I know I'm really slacking but I finally started my first novel of the year. Now don't think I haven't been reading at all because I have made a dent in the the giant pile of comic books and graphic novels but this is the first novel I've started. I'm reading "The Hours" by Michael Cunningham. I've seen the movie and I liked it but I do miss that inner dialogue and detail that you just can't find on the screen so I am now reading the book. I'm only about fifty pages in but so far I really like it. I'll say more when I'm done with the book but for now I hate jumping ahead.
I've been trying to come up with new post that don't just say "I wrote today" and starting to read a new novel got me thinking that I didn't write hardly anything about the books I read last year. So I thought I'd write a few post about the books I read last year.
Today I thought I would mention three of the books I read and what they meant to me. I think the best writing always has a message even if it's slight. I hope that one day I can write a novel that makes people think as much as I did when I read these.
To Kill A Mockingbird by Harper Lee- I know I should have finished reading this book a long time ago but when we read it in school I was too busy not being at school. Anyway, I did start it long ago and it wasn't until the fabulous Jenni was teaching her students that I decided it was time to find out how it ended. It really made me reflect on what I was raised to believe and what I believe now. It made me think about how I was fortunate enough to step back from what I had been taught and to learn to think for myself. I can't imagine the person I would be if I had continued to believe what I was told and never searched for more.
And the Band Played On by Randy Shilts- This book is about the start of the AIDS pandemic.
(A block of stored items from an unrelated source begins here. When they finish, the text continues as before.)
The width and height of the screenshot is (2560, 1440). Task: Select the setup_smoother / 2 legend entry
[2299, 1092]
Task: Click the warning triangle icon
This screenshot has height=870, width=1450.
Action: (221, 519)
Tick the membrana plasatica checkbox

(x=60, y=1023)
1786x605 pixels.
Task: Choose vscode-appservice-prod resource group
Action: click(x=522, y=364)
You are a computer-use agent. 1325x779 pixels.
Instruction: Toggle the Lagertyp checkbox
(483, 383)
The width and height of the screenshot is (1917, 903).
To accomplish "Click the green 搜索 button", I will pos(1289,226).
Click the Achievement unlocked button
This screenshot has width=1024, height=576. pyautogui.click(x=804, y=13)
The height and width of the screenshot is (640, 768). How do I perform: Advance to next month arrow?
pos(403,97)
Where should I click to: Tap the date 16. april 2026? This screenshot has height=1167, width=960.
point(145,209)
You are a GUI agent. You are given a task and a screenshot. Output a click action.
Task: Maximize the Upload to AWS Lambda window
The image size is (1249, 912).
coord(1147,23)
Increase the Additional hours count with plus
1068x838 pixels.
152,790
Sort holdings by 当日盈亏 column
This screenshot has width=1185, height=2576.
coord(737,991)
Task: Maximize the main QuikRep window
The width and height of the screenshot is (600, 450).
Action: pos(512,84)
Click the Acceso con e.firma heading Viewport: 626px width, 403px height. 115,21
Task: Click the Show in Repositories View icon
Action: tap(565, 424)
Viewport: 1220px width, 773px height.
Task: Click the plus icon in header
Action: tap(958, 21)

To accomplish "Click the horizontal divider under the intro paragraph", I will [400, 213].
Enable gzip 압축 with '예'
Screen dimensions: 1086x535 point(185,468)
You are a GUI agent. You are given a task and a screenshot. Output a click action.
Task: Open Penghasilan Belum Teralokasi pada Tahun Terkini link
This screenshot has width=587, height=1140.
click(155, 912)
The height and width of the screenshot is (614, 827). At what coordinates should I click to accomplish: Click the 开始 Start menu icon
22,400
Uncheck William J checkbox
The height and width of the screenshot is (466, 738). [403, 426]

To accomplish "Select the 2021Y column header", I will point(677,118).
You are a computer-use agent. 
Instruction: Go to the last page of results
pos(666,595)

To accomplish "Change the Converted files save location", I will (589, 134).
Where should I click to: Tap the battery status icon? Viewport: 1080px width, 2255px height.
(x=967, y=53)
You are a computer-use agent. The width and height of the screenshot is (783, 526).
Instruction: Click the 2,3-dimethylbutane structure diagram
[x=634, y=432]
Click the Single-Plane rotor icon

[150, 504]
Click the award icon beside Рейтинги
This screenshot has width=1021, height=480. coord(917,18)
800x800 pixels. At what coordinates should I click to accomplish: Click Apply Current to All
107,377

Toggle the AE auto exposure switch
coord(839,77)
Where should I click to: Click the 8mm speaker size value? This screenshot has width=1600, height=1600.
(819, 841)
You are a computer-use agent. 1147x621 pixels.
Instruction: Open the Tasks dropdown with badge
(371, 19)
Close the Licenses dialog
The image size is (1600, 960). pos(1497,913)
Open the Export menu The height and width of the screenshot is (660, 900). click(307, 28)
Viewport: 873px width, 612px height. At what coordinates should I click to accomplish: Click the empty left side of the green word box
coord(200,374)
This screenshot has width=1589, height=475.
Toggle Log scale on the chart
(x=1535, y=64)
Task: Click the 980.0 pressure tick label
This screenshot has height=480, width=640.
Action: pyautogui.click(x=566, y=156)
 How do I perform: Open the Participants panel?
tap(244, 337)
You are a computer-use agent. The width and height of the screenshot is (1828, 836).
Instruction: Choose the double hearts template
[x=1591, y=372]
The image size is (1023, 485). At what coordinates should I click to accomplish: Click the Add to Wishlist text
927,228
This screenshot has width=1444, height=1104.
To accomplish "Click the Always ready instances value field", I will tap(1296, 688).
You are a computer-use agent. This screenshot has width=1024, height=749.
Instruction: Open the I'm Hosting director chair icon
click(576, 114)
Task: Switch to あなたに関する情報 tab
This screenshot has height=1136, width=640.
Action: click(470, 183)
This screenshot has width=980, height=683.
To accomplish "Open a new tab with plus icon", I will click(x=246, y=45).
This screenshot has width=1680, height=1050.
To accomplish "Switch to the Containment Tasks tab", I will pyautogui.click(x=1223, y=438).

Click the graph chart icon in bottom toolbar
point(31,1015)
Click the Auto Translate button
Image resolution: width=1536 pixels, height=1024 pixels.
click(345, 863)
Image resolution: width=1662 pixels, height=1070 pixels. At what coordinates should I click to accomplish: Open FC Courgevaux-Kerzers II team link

It tells the stories of some of the first people to become infected and people who were trying to stop it from becoming the problem that it is today. Sometimes it was almost surreal to read parts of it. When I realized that the situations that people were ignoring would turn out to be things that would affect so many lives. I was amazed at how things could have been so different if people had taken action.
Schindler's List by Thomas Keneally- I once met somebody who hadn't heard much about the book or the movie. They just assumed that it was about concentration camps in Germany during World War II and that the list was people who were sentenced to death. I guess it would be hard to assume that during that horrible time that anything good could have happened but there were people who chose to risk their lives for the lives of others. And I hope if the day ever came when I had that choice to make that I would do the same.
1 comment:
I should tell Ryan to read Schindler's List. He watched the movie, which is pretty powerful all by itself but we all know how films compare to novels. Shortly after we adopted Ventura... who you might know now as Schindler, king of the squirrely cats and monkey toes.